WHAT YOU NEED TO DO:
1. Answer these questions from the passage on resistance vectors, one answer per line:
(a) From what is the value of each vector $\mathbf{R}_{\mathrm{E}, v}$ extracted?
(b) How is the value of the indicator function $\chi_{v}$ calculated?
(c) On what does the degree of freedom in selecting the resistance vector $\mathbf{R}_{v}$ depend?
2. Reproduce the passage on resistance vectors word for word, beginning at the words "1. For each" and stopping after "in each network.".

SUPPLIED PASSAGE:

1. For each original vertex $v \in \mathcal{V}$, the value of vector $\mathbf{R}_{\mathrm{E}, v}$, denoted by $\mathbf{R}_{\mathrm{E}, v^{\prime}}^{0}$, is extracted from the post-layout netlist.
2. The value of the indicator function $\chi_{v}$, denoted by $\chi_{v}^{0}$, is calculated by finding the simple paths in each network.
3. By (4.72), $\mathbf{R}_{v}^{0}=\chi_{v}^{0} \cdot \mathbf{R}_{\mathbf{E}, v}^{0} ; \mathbf{R}^{0}$ is then constructed from the sub-vectors.

Under assumption 1 and from (4.72), when solving (4.69), the degree of freedom in selecting the resistance vector $\mathbf{R}_{v}$ (and by extension the complete vector $\mathbf{R}$ ) depends on the column rank of $\chi_{v}$.

DATA SUPPLIED:
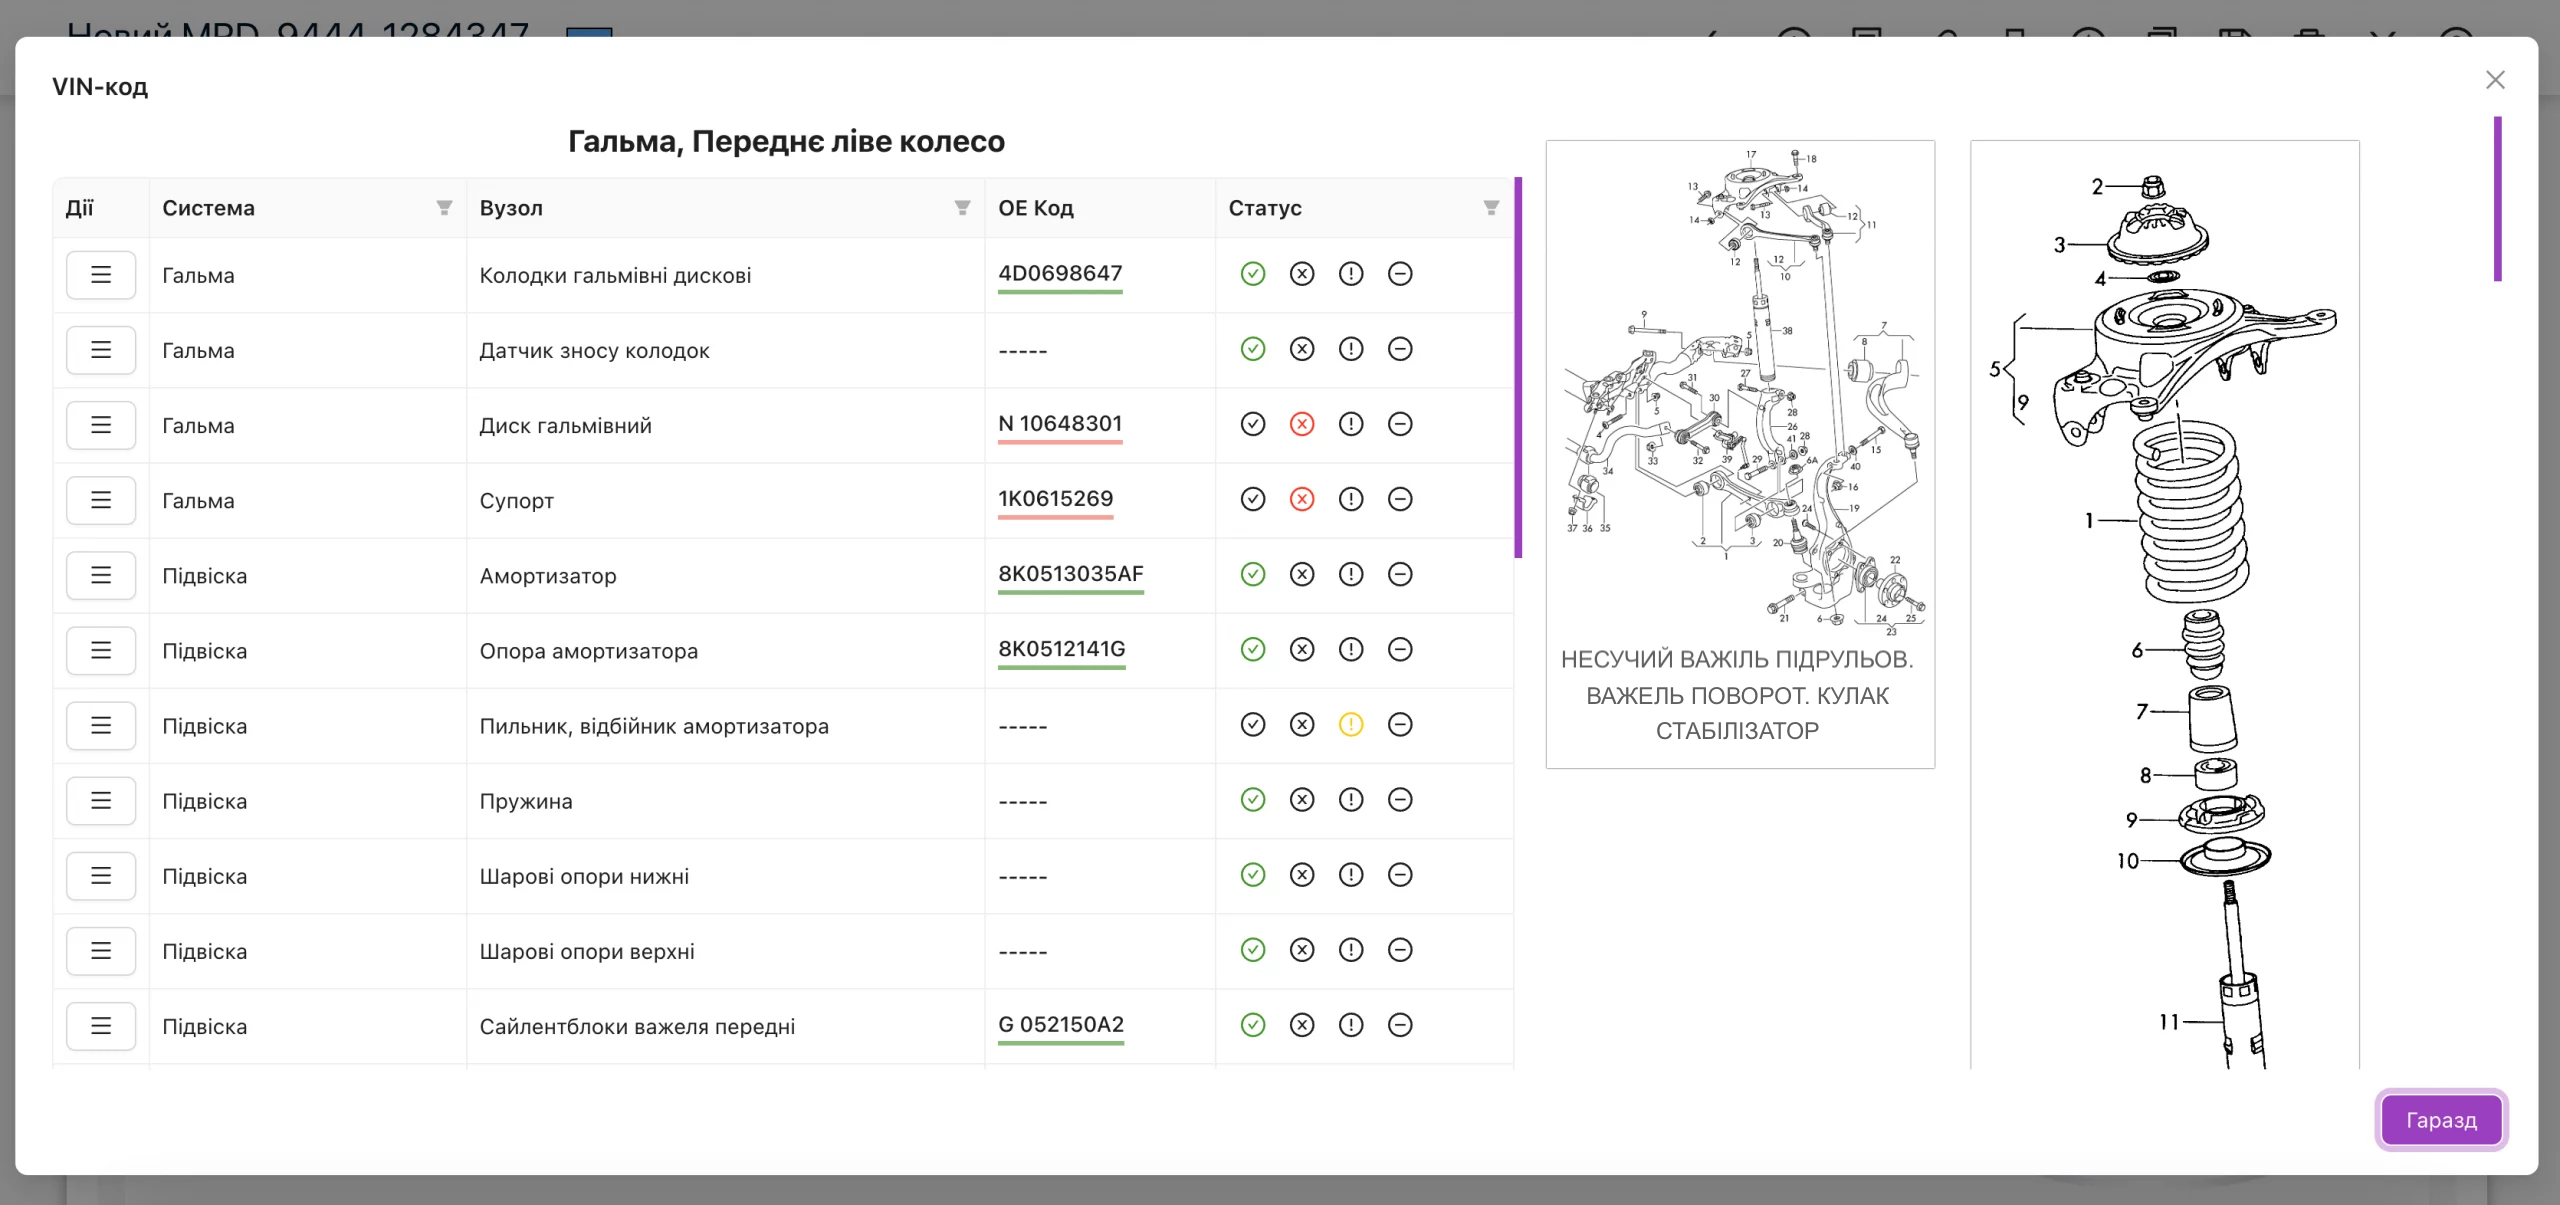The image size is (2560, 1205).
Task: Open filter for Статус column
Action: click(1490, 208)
* * *
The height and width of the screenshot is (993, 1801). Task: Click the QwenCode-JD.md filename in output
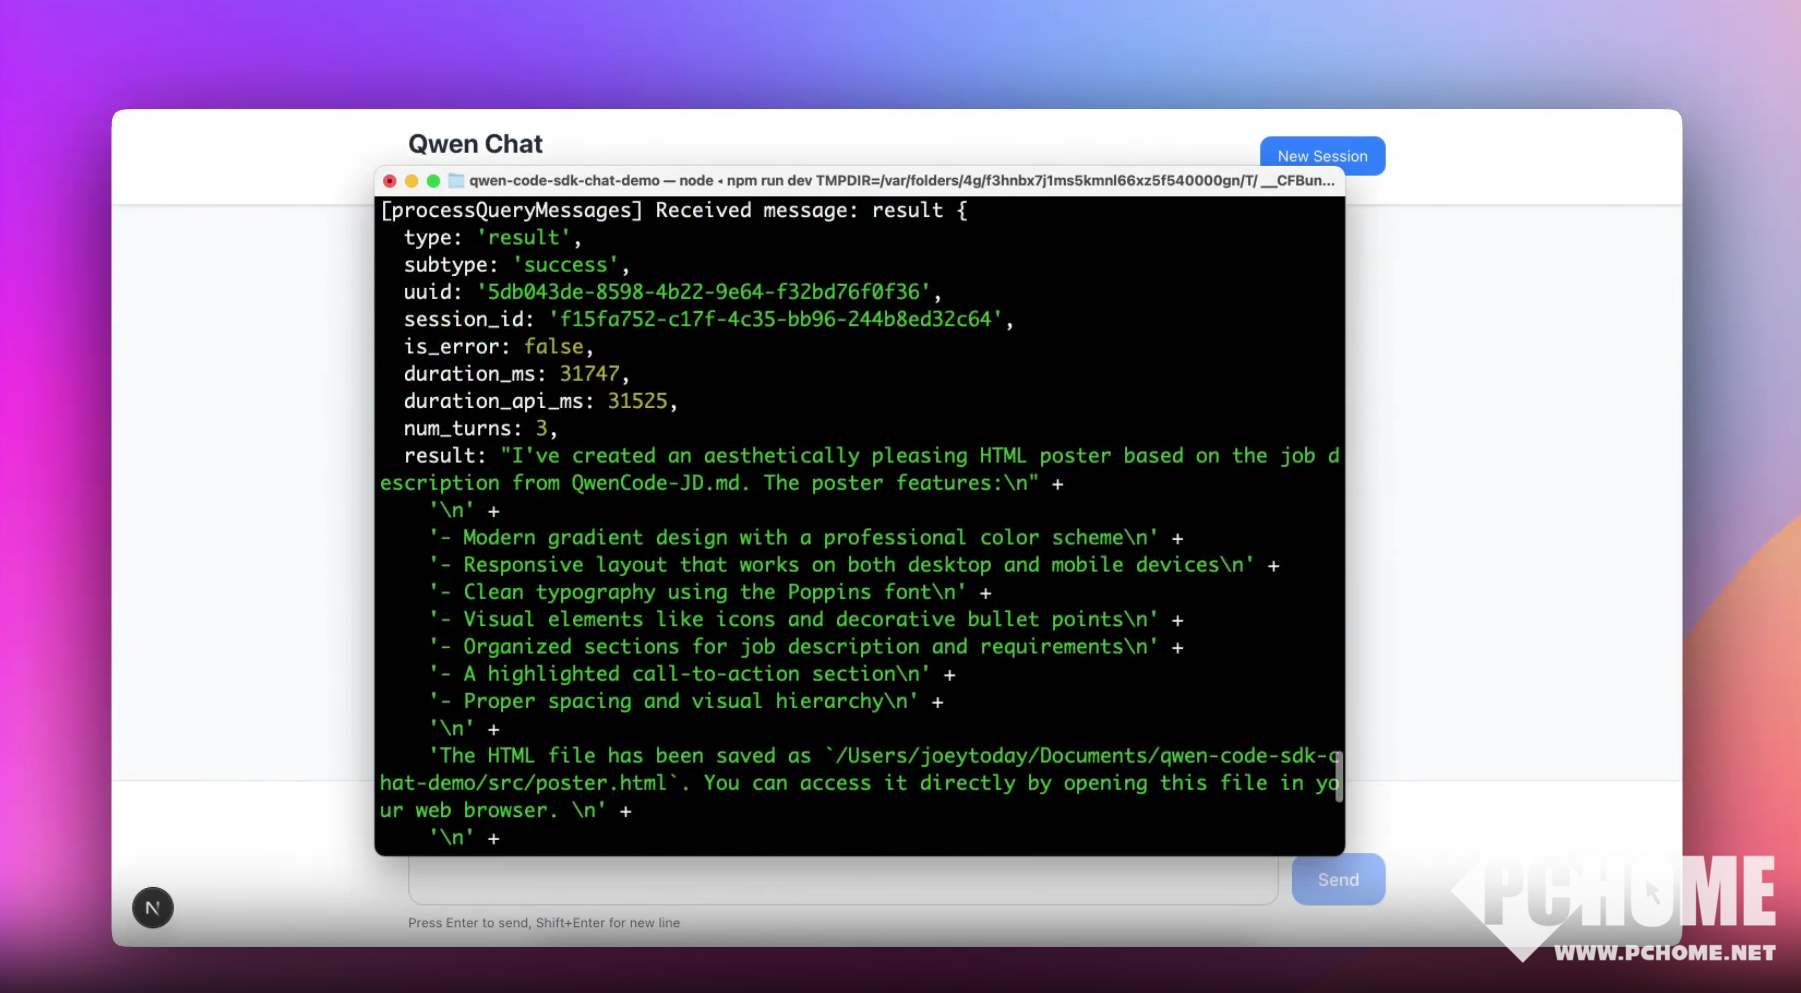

TASK-BY-TASK ANSWERS:
1.
(a) The post-layout netlist.
(b) By finding the simple paths in each network.
(c) The column rank of $\chi_{v}$.

2.
1. For each original vertex $v \in \mathcal{V}$, the value of vector $\mathbf{R}_{\mathrm{E}, v}$, denoted by $\mathbf{R}_{\mathrm{E}, v^{\prime}}^{0}$, is extracted from the post-layout netlist.
2. The value of the indicator function $\chi_{v}$, denoted by $\chi_{v}^{0}$, is calculated by finding the simple paths in each network.